HemaBites

HemaBites showcase hematology news and short commentaries on recent high-impact articles published in international journals. This blog will keep you up to date with the latest developments and discoveries in the field of hematology.

Monday, December 3, 2018

Discovering clonal diversity in acute myeloid leukemia

​Discovering clonal diversity in acute myeloid leukemia

Jan Cools, VIB-KU Leuven Center for Cancer Biology, Editor-in-chief HemaSphere

Acute myeloid leukemia (AML) development is driven by the accumulation of mutations and chromosomal rearrangements in hematopoietic stem or progenitor cells. As a consequence, multiple clones emerge and evolve during AML progression and one of these clones may reappear at relapse. Bauke de Boer, Jan Jacob Schuringa and colleagues have now developed new tools to enable the tracking, isolation and characterization of such AML subclones1. They used a proteomic analysis to identify suitable cell surface markers that are specifically expressed or upregulated on AML blasts and leukemia stem cells.
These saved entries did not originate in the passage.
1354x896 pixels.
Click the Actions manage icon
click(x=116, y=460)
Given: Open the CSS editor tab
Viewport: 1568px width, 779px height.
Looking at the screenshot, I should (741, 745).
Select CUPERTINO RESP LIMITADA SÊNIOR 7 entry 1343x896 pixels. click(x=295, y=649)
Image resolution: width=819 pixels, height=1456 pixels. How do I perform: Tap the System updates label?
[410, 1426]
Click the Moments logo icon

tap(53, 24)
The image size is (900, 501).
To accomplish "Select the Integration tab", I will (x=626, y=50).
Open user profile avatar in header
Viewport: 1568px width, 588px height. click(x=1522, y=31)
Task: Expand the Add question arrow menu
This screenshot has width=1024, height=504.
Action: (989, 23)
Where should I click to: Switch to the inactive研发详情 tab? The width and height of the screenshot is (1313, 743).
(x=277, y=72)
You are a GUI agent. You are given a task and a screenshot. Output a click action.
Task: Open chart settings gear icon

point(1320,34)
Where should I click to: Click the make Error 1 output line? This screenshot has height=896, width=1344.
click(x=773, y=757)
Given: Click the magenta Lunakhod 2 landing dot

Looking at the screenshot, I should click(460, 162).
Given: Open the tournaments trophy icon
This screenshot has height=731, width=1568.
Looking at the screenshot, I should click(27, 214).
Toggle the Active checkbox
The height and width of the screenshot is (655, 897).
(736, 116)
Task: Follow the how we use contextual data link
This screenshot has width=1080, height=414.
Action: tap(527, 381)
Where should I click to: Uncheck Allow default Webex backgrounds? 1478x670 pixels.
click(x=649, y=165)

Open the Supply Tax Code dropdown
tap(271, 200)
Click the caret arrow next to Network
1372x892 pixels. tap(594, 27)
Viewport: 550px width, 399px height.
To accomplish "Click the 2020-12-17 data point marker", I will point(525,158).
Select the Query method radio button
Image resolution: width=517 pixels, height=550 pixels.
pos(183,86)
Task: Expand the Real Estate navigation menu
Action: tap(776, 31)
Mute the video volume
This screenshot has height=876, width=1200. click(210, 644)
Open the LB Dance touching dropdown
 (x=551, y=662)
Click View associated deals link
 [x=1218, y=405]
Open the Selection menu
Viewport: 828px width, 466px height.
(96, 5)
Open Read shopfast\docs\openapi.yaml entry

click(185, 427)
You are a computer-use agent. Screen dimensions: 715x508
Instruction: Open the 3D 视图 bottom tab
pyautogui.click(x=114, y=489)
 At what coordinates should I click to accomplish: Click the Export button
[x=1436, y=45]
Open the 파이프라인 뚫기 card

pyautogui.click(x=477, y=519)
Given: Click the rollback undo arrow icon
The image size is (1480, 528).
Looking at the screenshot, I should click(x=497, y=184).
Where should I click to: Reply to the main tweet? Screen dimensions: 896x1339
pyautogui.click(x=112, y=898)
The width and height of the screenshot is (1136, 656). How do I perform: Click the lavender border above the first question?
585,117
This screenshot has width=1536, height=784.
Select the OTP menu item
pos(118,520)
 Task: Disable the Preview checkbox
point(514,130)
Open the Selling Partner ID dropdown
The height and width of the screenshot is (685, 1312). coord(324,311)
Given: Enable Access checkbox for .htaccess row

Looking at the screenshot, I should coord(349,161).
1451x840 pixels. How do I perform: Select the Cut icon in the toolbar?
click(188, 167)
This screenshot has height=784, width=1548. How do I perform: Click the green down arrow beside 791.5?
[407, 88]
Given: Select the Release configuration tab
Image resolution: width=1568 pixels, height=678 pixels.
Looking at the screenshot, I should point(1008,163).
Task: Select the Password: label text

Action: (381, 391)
Based on these markers, different subclones could be isolated by cell sorting and sequence analysis revealed that the different sublcones within one AML patient harbored different mutations. In one AML case, for example, CD34+CD25+ cells were isolated that harbored DNMT3A, RUNX1, IDH2 and FLT3 mutation, while CD34+CD25- cells harbored the same mutations, except the FLT3 mutation. They next also performed gene expression and chromatin analyses in those different subclones and observed that dependent on the presence or absence of specific mutations different transcriptional programmes were active in the cells. The authors were also able to correlate response to therapy or growth characteristics with the presence or absence of certain mutations. Finally, the cell surface markers were also used to track subclones during treatment and eventually at relapse, illustrating their applicability in longitudinal studies. This approach with cell sorting based on selected cell surface markers is maybe less fancy than single-cell sequencing2, but is by no means less interesting!

References
1. de Boer B, Prick J, Pruis MG, Keane P, Imperato MR, Jaques J, et al. Prospective Isolation and Characterization of Genetically and Functionally Distinct AML Subclones. Cancer Cell, 2018;34(4):674-689.
2. Wilson NK, Göttgens B. Single-Cell Sequencing in Normal and Malignant Hematopoiesis. HemaSphere, 2018;2(2):e34.